Media execs call for repeal of restrictions
WASHINGTON (AP) – Media executives told lawmakers Tuesday that decades-old restrictions on ownership of newspapers and television and radio stations are outdated and unnecessary for maintaining diverse and local views in news and entertainment. The five-member Federal Communications Commission is scheduled to vote June 2 on sweeping changes in ownership rules. The agency’s two Democratic commissioners on Tuesday asked Chairman Michael Powell to delay the vote by a month to give them more time to study the complex proposal.
Powell said he would consider the request, though he previously has said there is no reason for a delay. Powell and the two other Republicans on the commission favor loosening regulations, an outcome sought by many large media companies, including the four major television networks and the Newspaper Association of America.
Consumer groups and smaller media outlets say changing the rules will prompt more mergers that will limit the number of companies controlling what people see, hear and read.
Mel Karmazin, president of Viacom, which owns CBS and UPN, told the Senate Commerce, Science and Transportation Committee that current ownership rules leave broadcasters “handcuffed in their attempts to compete for consumers at a time when Americans are bombarded with media choices via technologies never dreamed of a decade ago.”
The FCC is considering allowing a single company to own TV stations that reach 45 percent of U.S. households instead of the current 35 percent.
James Goodmon, president of Capitol Broadcasting Co., which owns and operates five TV stations in North Carolina and South Carolina, told lawmakers that raising the cap will allow networks to gobble up more smaller broadcasters. He said network-owned stations would lack the local control that allowed his company to refuse to run several reality programs, including Fox’s “Married By America.”
“We said we’re going to stop at demeaning marriage and the family,” he said. “There’s never been a network-owned station that pre-empted a network station for content reasons.”
Goodmon also said the cap is misleading because companies are allowed to count only half of the households in markets where they own only UHF stations, effectively doubling the cap. UHF stations are treated differently because their broadcasts have less range.
The proposal before the FCC also would allow companies to own more TV stations in larger markets and eliminate many of the restrictions on companies owning combinations of newspapers and TV and radio stations in the same city.

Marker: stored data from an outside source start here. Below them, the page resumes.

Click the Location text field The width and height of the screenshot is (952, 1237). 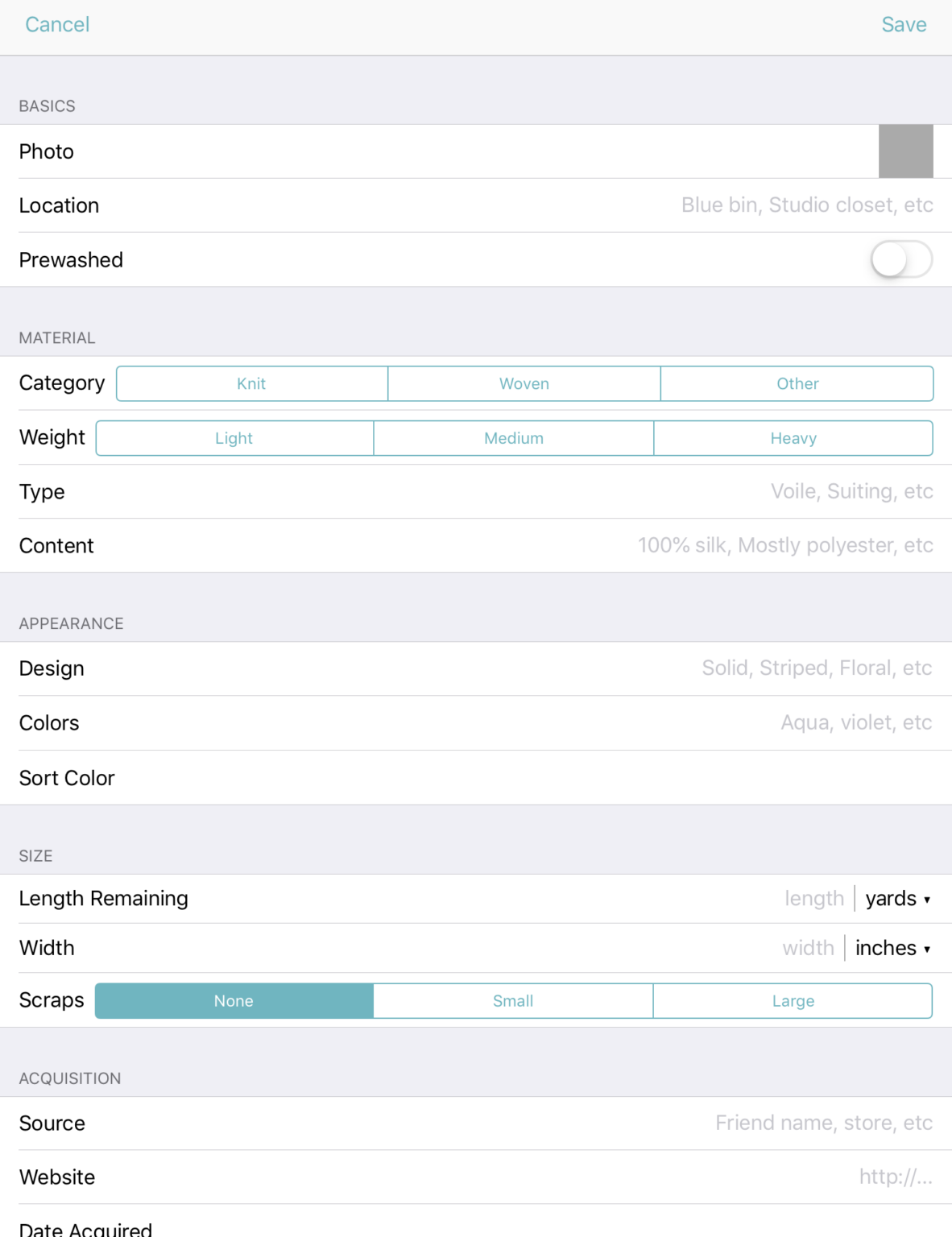[x=806, y=205]
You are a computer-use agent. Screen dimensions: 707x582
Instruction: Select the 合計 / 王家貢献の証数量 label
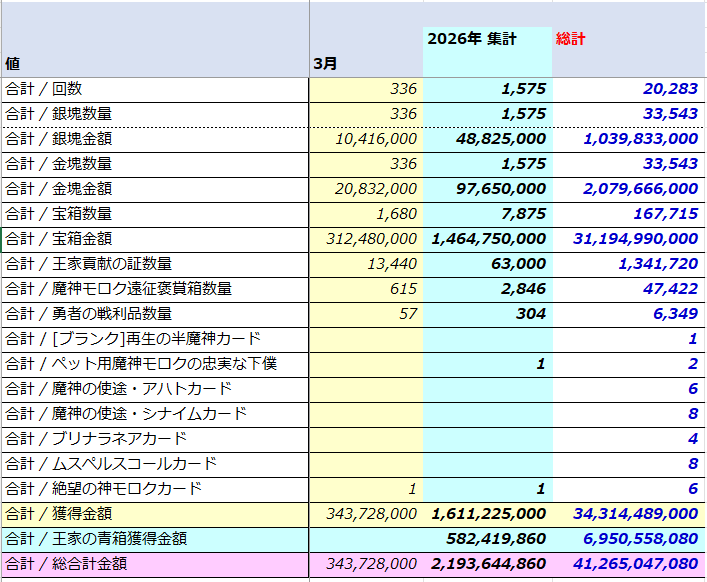point(88,264)
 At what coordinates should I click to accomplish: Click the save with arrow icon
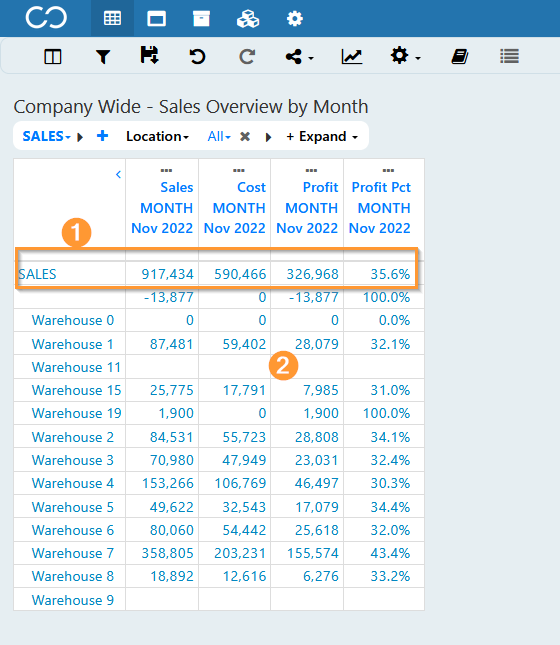coord(149,55)
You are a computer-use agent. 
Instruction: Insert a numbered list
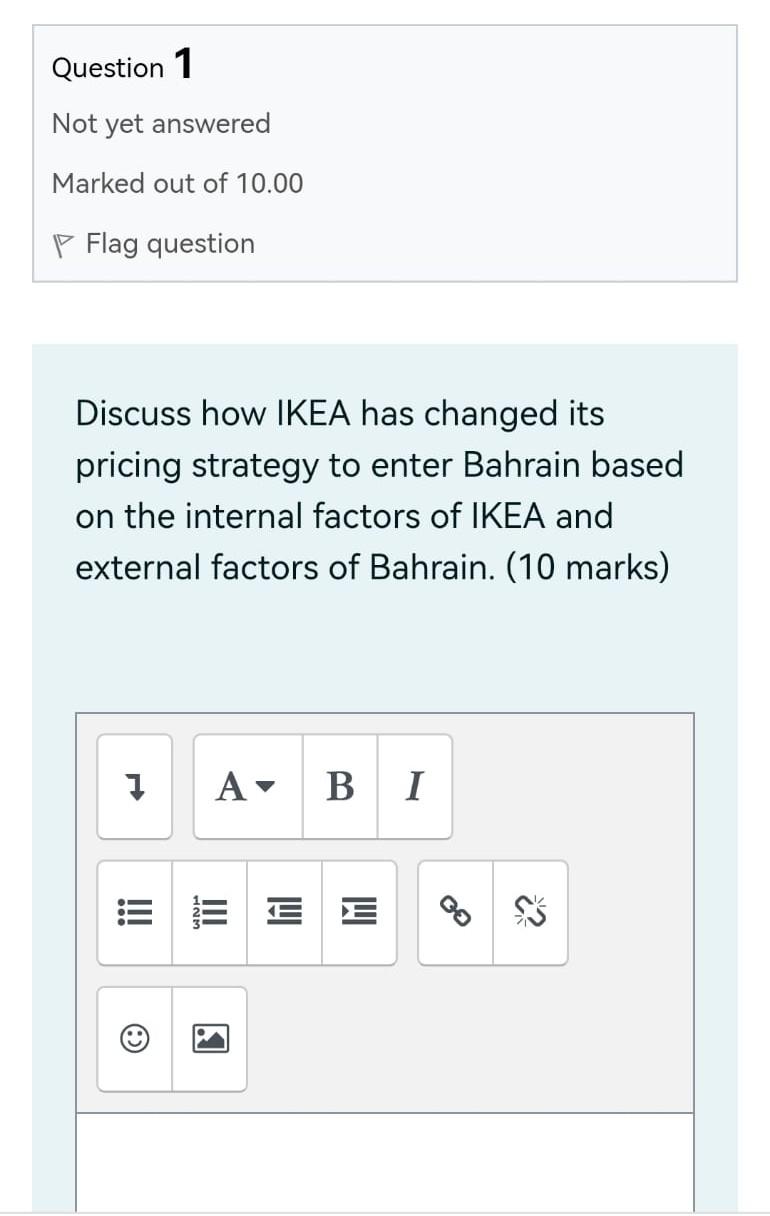click(x=209, y=912)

“Even the smallest markets containing newspaper-broadcast combinations remain vibrantly diverse and competitive,” said William Dean Singleton, former chairman of the Newspaper Association of America and chief executive of MediaNews Group Inc., which publishes 50 daily newspapers.

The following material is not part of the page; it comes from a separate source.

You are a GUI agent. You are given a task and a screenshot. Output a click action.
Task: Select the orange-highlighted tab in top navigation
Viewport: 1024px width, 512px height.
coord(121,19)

Frank Blethen, publisher of The Seattle Times, told senators there is no business reason for lifting the restrictions.
“Just wait for the monopolization feeding frenzy if cross-ownership is repealed,” he said.
Jonathan Adelstein, one of the two FCC Democrats who asked Powell to delay the vote, told reporters that the FCC should take a more gradual approach to easing media ownership rules. The government could study limited mergers to understand the effect on diversity and competition, he said.